Cuando el mar te devuelve la vida

Sus aguas, libres e inmensas, tienen el poder tanto de darte vida como de quitártela, por eso el respeto que debemos tenerle al mar, al océano, debe ser tan inmenso como lo es él. El mar puede ser calmo, tranquilo, como una gran piscina donde los niños juegan y las familias comparten grandes momentos, pero también puede ser bravo, tempestuoso e incluso puede destruir ciudades con sus inmensas olas, tsunamis que nos regala de vez en cuando a modo de espectacular fenómeno de la naturaleza.

El mar tiene fuerza y capacidad para muchas cosas, incluso para devolverte la sonrisa.

Hace algunos años la vida me dio un duro golpe, un revés que casi acaba conmigo. El psiquiatra Hernández se convirtió de pronto en uno de mis mejores amigos, él y la medicación que me recetaba para curar mi enfermedad, y todos sabían, incluso yo misma, que a pesar de lo mucho que me había ayudado, había llegado un punto en el que, lo que quedaba era cosa mía, debía nacer de mí, debía curarme yo sola.

Decidí cambiar radicalmente mi existencia, en todos los sentidos. Cambié de ciudad, de vivienda, de amistades, de trabajo e incluso de coche, y empecé de cero intentando no recordar lo que más daño me hacía. Sin embargo, había algo que me llamaba a gritos. Cuando vives en una ciudad que te da el privilegio de ver el océano cada día y cambias de residencia, te das cuenta de que necesitas esa imagen tanto como respirar. Empecé a echar más de menos al mar que a mi familia, y empecé a notar que eso podía traerme gravísimas consecuencias, de nuevo. Me di cuenta de que quería surcar los mares, navegar sobre sus aguas, calmas o no, y respirar libre como si tuviera el derecho de ir hacia donde me diera la gana, un derecho que a muchos nos quitan las fronteras y divisiones invisibles que hacen los países con vallas, muros y rejas.

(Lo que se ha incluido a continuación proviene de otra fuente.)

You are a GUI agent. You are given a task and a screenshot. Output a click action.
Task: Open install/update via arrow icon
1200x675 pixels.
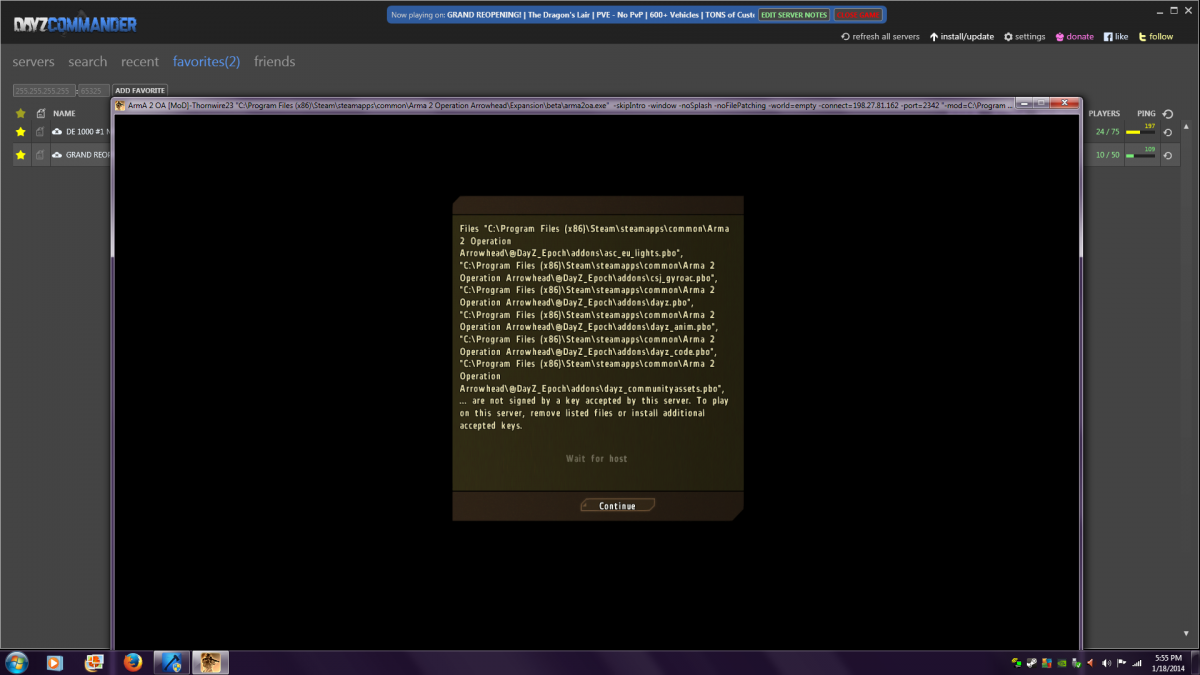(934, 37)
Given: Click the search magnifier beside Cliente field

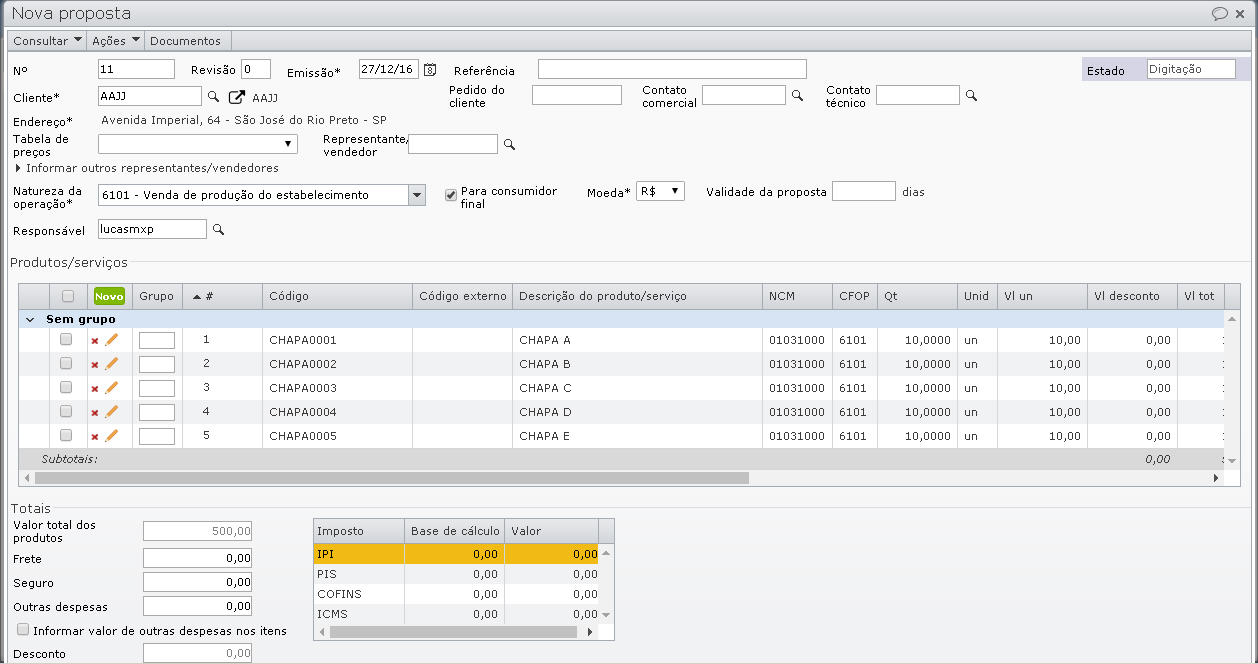Looking at the screenshot, I should pos(213,97).
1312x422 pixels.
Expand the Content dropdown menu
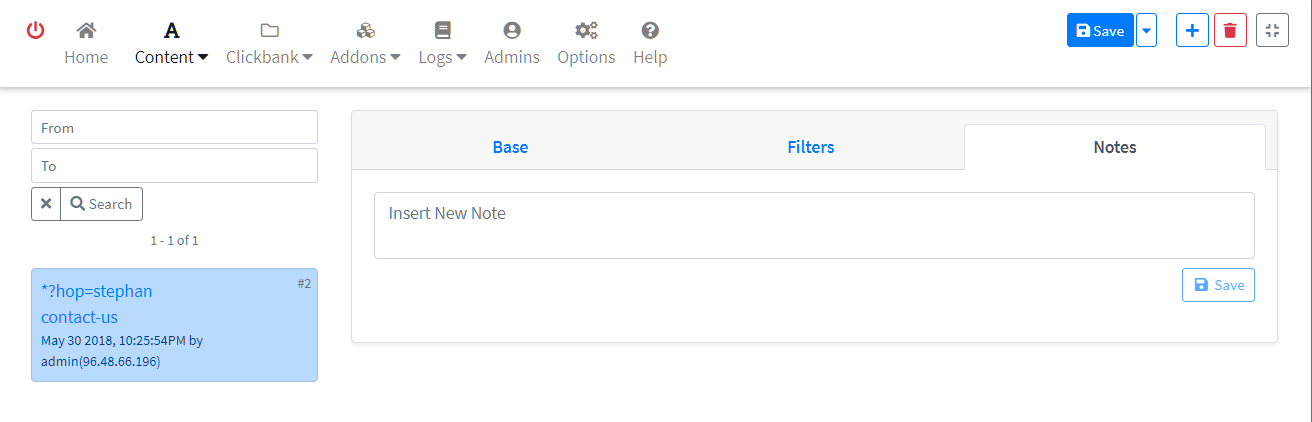pos(171,44)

Me inscribí en Nautimar para obtener varios de sus títulos náuticos porque ya lo había meditado, ya lo había consultado con la almohada y quería ser libre.

Dos años fueron los que tardé en obtener el PER y el PNB, pero con ellos en la mano cogí un año de excedencia, invertí todo lo que tenía en organizar un viaje desorganizado, y me uní al océano como si de una sirena me tratara.  No crucé el atlántico, tuve que ir bordeando la costa porque mi falta de experiencia me hacía demasiado peligrosa en un océano inmenso donde no sabes hacia dónde vas, pero fue suficiente para sentirme libre, para ir donde quisiera, para respirar ese olor a salitre y a playa constantemente.

Hubieron dificultades, estuve a punto de abandonar en más de una ocasión, pero no lo hice, aguanté, y estuve 365 días dentro de un velero a motor que me devolvió la vida, bueno… no el velero, el mar.